Pour "Mille millièmes" (distribué par Diaphana Films), Rémi Waterhouse nous emmène dans une fantaisie immobilière d'un humour caustique qui nous évoquera quelques souvenirs vécus, que l'on soit propriétaire ou locataire d'un logement. "Mille millièmes", c'est à la fois plus petit et plus grand que la vie : on dépasse la gestion courante de l'immeuble pour identifier des caractères uniques, écouter les désirs et les revendications de chacun avec compassion ou agacement, sympathiser avec les comportements ou les mépriser selon notre propre situation personnelle. Impossible de rester neutre, Rémi Waterhouse nous oblige à nous impliquer inconsciemment dans ce microcosme effervescent où les avis convergent et divergent tour à tour. L'histoire se déroule entièrement dans un immeuble, comme s'il s'agissait d'une séance du tribunal de la vie se déroulant à huis clos, immeuble situé au 28, rue des Oursins : faut-il y voir l'avertissement inconscient du « qui s'y frotte s'y pique » ?

Toujours est-il qu'à tous les étages, les murs sont imprégnés des passions et des antagonismes. C'est Jean-Louis, syndic rusé et dépressif, qui préside à l'assemblée générale des copropriétaires, assemblée qui, de manière légère mais grinçante, met les travers de chacun sur le banc des accusés. A commencer par le couple bon chic bon genre, engoncé dans leurs principes, qui veulent qu'on s'en tienne strictement à l'ordre du jour, sous prétexte que le malheur des autres, ce n'est pas leurs affaires, même si celui-ci se déroule devant leur porte ; les gens égoïstes portent volontairement des œillères, étriqués dans une vision étroite de la vie qui ne laissent que peu de place au bon voisinage. Patrick Bertil (Jean-Pierre Darroussin), personnage antipathique et pathétique, demande en public la permission de pouvoir construire un escalier intérieur qui lui permettrait de vivre enfin avec sa moitié : cette demande en mariage « dissimulée » lui est refusée à l'unanimité alors que cela ne dérange personne. Vincent (Grégori Dérangère) qui semble à priori le personnage sympathique par excellence, peintre en bons termes avec tout le monde, se révélera incapable le moment venu de monter sur le toit pour sauver Julie (Irène Jacob), prothésiste dentaire séduisante et somnambule.
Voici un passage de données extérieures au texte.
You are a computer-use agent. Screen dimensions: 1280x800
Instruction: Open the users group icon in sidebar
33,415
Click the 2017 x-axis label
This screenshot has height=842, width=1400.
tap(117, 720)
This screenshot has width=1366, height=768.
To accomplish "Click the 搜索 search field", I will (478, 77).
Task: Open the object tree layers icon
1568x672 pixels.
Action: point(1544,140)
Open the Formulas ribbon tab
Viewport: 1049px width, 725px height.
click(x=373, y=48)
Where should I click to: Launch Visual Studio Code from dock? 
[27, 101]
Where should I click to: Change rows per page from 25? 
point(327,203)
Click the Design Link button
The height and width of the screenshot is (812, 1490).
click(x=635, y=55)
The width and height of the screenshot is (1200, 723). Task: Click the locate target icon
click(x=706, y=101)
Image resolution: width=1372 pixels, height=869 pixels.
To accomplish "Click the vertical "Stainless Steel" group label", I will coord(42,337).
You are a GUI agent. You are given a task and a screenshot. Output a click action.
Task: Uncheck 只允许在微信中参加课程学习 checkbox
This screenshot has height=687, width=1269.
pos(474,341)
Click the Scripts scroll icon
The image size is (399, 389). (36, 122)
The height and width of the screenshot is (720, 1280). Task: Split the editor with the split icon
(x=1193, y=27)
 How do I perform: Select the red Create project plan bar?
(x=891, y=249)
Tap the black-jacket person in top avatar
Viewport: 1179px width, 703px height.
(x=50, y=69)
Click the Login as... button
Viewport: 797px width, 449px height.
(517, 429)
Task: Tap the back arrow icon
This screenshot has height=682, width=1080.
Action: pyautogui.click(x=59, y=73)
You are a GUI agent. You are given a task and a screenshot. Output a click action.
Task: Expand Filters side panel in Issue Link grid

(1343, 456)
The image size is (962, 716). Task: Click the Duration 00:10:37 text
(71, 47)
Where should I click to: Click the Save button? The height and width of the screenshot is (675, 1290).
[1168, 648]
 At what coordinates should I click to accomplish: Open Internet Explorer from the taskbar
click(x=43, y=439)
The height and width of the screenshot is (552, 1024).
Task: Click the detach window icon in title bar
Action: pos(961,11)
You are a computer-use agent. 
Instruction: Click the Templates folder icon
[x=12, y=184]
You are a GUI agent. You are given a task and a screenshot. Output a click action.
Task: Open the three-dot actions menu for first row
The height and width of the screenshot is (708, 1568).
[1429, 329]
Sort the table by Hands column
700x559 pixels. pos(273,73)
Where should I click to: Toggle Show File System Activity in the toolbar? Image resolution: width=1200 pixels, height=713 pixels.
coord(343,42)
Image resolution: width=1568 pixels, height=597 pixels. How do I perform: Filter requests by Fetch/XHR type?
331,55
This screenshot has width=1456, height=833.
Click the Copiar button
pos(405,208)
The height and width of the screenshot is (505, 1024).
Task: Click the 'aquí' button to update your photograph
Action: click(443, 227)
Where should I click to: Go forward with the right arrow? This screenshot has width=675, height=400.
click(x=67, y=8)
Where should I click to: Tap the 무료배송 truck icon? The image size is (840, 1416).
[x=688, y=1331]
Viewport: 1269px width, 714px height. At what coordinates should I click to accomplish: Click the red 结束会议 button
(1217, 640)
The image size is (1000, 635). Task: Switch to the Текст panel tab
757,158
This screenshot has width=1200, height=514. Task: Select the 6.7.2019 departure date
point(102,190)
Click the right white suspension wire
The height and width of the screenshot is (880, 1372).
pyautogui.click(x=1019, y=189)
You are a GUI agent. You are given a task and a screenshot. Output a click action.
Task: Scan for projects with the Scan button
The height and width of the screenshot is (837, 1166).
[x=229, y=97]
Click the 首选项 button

Le débat tourne autour de questions aussi superflues qu'essentielles : le gaz, jouet dangereux entre les mains des personnes âgées ; le local du concierge ; la condamnation des toilettes ; l'installation d'un ascenseur ; les sans-abri qui envahissent la cour de l'immeuble et une histoire abracadabrante de loquet qui laisse Gérard (Patrick Chesnais), philosophe cocu, béat devant cette « métaphysique du loquet » qui le rattrapera un peu plus tard. Chaque question soulevée amène un vote jamais unanime mais toujours fonction de l'âge, des origines, des affinités de chacun et surtout des intérêts personnels de chaque copropriétaire. En fin de compte, force est constater qu'aucun n'est prêt à laisser son voisin empiéter sur son territoire, qu'aucun n'est réellement prêt à « mettre en commun », à partager si c'est est au détriment de ses petits intérêts personnels. Si Patrick Bertil organise un repas pour tout le monde, c'est uniquement pour obtenir la permission de construire le fameux escalier. Il en va de même pour Vincent qui vote selon que cela sert ou dessert le prix du m², puisqu'il vend son appartement. Personne ne veut céder ou sacrifier une parcelle de sa liberté. Sous la face de la politesse affable se cache la stratégie financière ou matérielle, comme si, au fond, l'immeuble n'était qu'une vulgaire maquette de notre société contemporaine, comme si « Mille Millièmes » était la vie dans la vie.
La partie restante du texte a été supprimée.